Dans les années qui suivent, des cibles matérielles représentant l’Etat et les institutions comme des chars militaires, des wagons CFF ou encore des postes de police sont plastiqués et des locaux de partis politiques incendiés par des groupes d’extrême gauche. La maison d’un conseiller fédéral est même visée par un cocktail molotov.

Dès les années 70, les mouvements antinucléaires recourent eux aussi à la violence, visant des centrales ou des pylônes électriques et générant des centaines de milliers de francs de dégâts. Des lettres contenant des explosifs sont envoyées à des parlementaires et une menace de bombe au parlement fédéral génère son évacuation.

Enfin, l’extrême droite a elle aussi recours à la violence et des mouvements extérieurs (Palestiniens et Arméniens notamment) agissent sur le territoire suisse. Retour sur cette période mouvementée avec l’auteure.

La démocratie directe Suisse a parfois été présentée comme un barrage à l’utilisation de la violence politique dans notre pays. Votre ouvrage remet en question cette idée…
Carole Villiger Il existe en effet un mythe d’une Suisse qui n’aurait pas vécu de violences. Ce mythe est notamment lié à la démocratie directe. La participation qu’elle permet a sans doute un impact sur l’usage de la violence, mais ce n’est pas la solution miracle. Et puis il y a une différence entre théorie et pratique. Dans les faits, lancer une initiative ou un référendum demande beaucoup de moyens matériels et sans l’appui d’un parti politique, cela peut s’avérer très compliqué.
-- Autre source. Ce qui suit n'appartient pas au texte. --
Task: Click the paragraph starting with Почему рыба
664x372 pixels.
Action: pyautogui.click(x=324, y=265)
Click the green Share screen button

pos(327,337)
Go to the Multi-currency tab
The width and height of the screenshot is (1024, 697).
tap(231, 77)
Comment définissez-vous une action violente?
Cette définition est subjective. En outre, la question de la légitimité de la violence se pose: l’Etat détient le monopole de la violence, mais elle n’est pas nommée comme telle. La définition d’une action violence dépend donc de qui juge, de qui parle. Pour ma part, dans un objectif empirique, j’ai étudié les actions qui ont provoqué des dégâts matériels et/ou humains en dépit d’une résistance.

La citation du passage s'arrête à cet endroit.